Q5: Our company is engaged in game development. Due to the expansion of the scale, various problems are frequently exposed, such as a sharp increase in defects and a large demand. If you want to start introducing efficacy measurement now, how would you suggest to start?

Teacher Zhang Le: The most important question you need to think about is what is the most important thing at this stage. For example, if the company is in a period of rapid development, or needs to compete with another product, and the demand needs to be realized as quickly as possible, can it take the initiative to choose liabilities and take certain quality risks? If quality and word of mouth are the most important things for a current product, then defect removal and control are even more important. Therefore, in a certain period of time, there must be a most painful point. This most painful point is your staged goal. Once you have a goal and then look for indicators, this problem will be solved.

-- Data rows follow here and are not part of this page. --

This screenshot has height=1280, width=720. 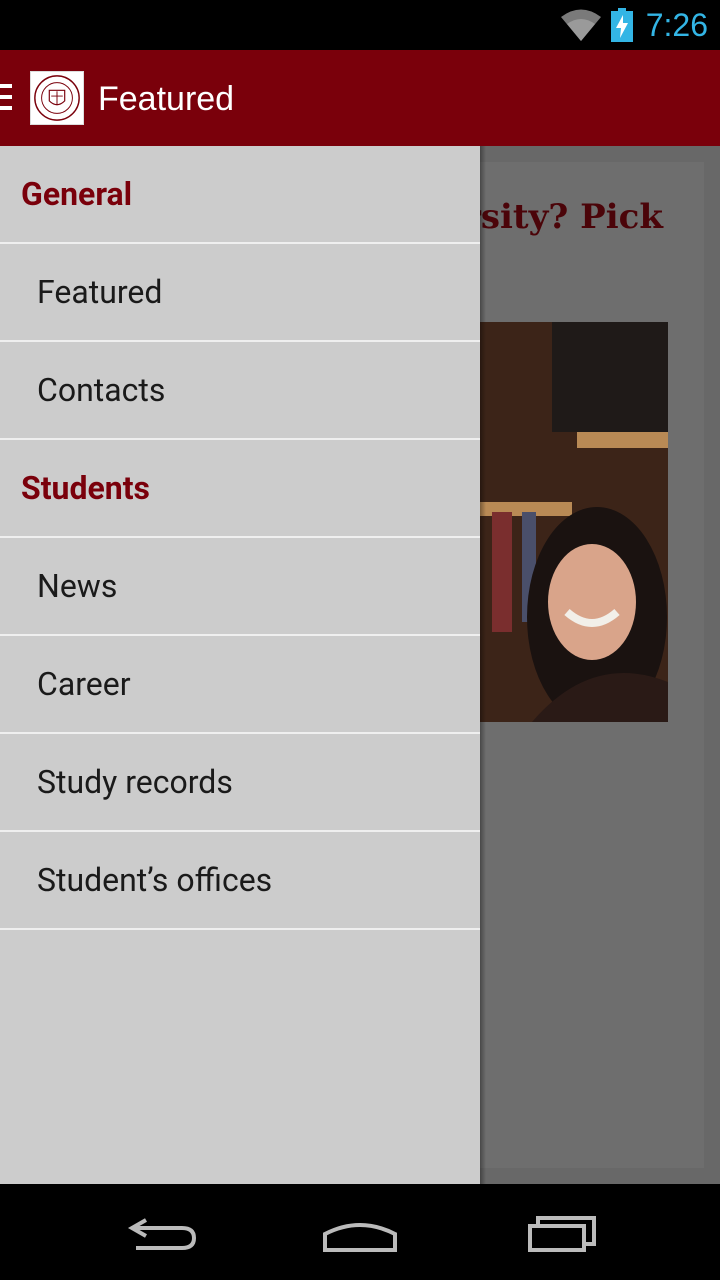 What do you see at coordinates (581, 25) in the screenshot?
I see `wifi-icon` at bounding box center [581, 25].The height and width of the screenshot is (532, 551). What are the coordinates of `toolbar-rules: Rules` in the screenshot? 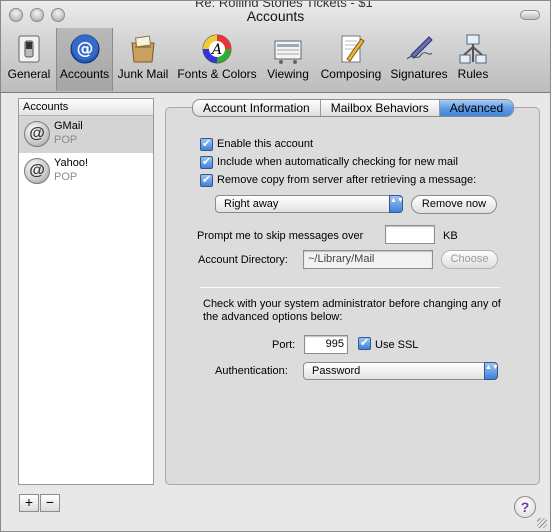 It's located at (473, 60).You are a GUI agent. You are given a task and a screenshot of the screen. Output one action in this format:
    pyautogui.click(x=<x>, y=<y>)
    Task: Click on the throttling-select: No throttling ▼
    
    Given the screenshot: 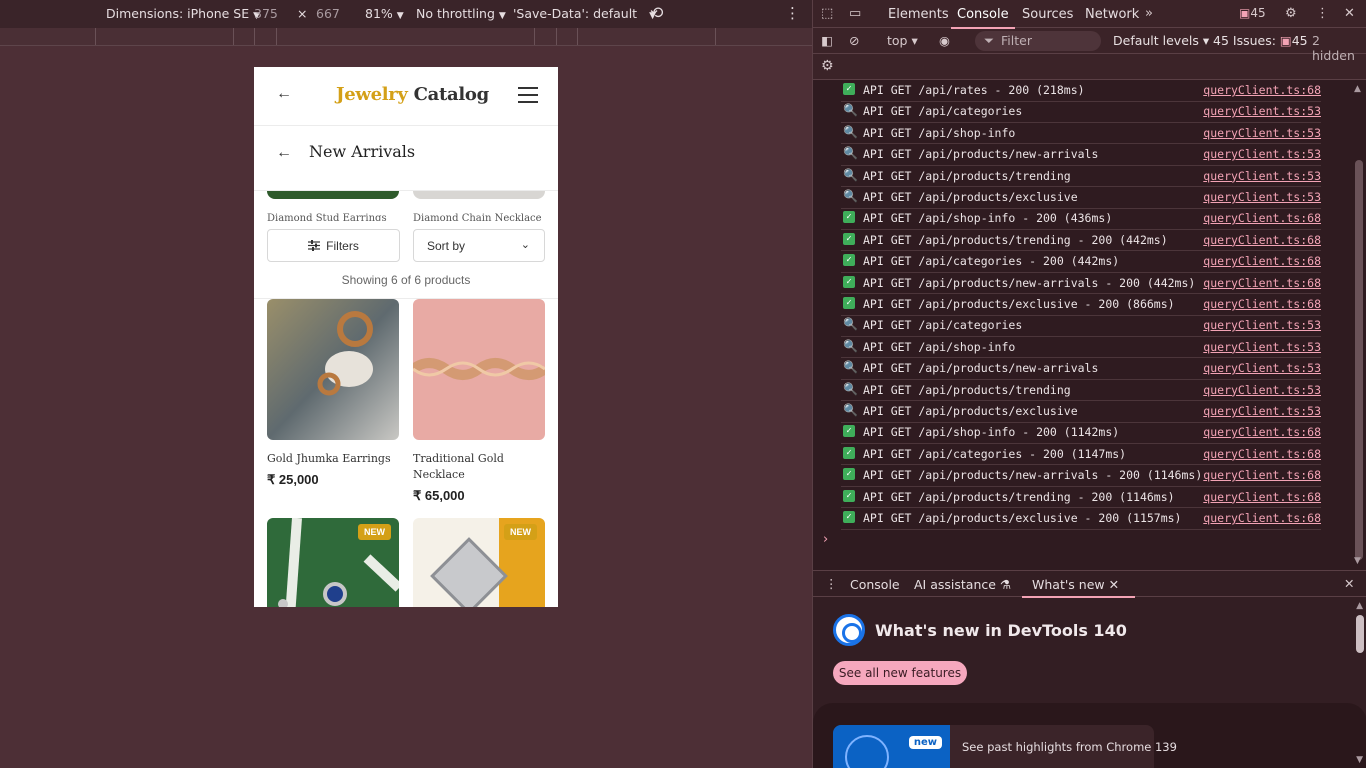 What is the action you would take?
    pyautogui.click(x=461, y=14)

Q6: How to solve the problem of poor development and test quality and high test missed test rate?

Teacher Zhang Le: It is recommended to start with the external quality of the product, pay attention to online defects, and conduct root cause analysis for defect classification to clarify the stage of problem introduction and the stage most likely to be detected.

Based on the above analysis, it is possible to re-examine the grading of the existing quality guards, analyze whether each level intercepts the problems that should be intercepted by the level, and continuously improve the quality assurance methods, such as code review, unit testing, and the design of various tests and test case supplements. At the same time, we should also pay attention to the evolution in the direction of shifting quality to the left. For example, by building development self-testing pipelines, MR pipelines, and integration pipelines, quality access control is established at key nodes in the code submission and delivery process. Only codes and products that meet quality access control can go downstream. Delivery, quality assurance from the source and upstream.

Q7: Is the change lead time the difference from the start of coding to deployment? If yes, then "Ali's 211" represents the change lead time of one day, "start coding to deployment" or "complete coding to deployment"?

Mr. Zhang Le: There are many cycle indicators that are easy to confuse, including lead time, cycle time, flow time, and change lead time from an engineering perspective. for changes), etc., which will be explained in detail in the next measurement course. Specifically, "Lead time for changes" is officially defined as the time from code submission to deployment to the production environment, which measures the level of efficiency from an engineering perspective, such as the capabilities and effects of CI/CD pipelines.

In "Ali 211", the definition of the third "1" is precisely "change integration release time", which measures the time from submission and integration to online after the code is completed. It is expected to be completed within 1 hour. "Change lead time" is basically synonymous.

The first season of ONES R&D Management Master Class is still going on. In the next class, we will invite Mr. Zhang Le again to explain in detail the value stream analysis method based on the flow framework, the five flow indicators of value stream, and the implementation cases of domestic and foreign large factories. . Hurry up and follow the ONES video account, more live broadcasts are coming soon!


万事ONES
554 声望26.2k 粉丝

ONES专注于企业级研发管理工具及解决方案,产品矩阵贯穿整个研发流程,实践敏捷开发与持续交付,追踪项目进度,量化团队表现,助力企业更好更快发布产品。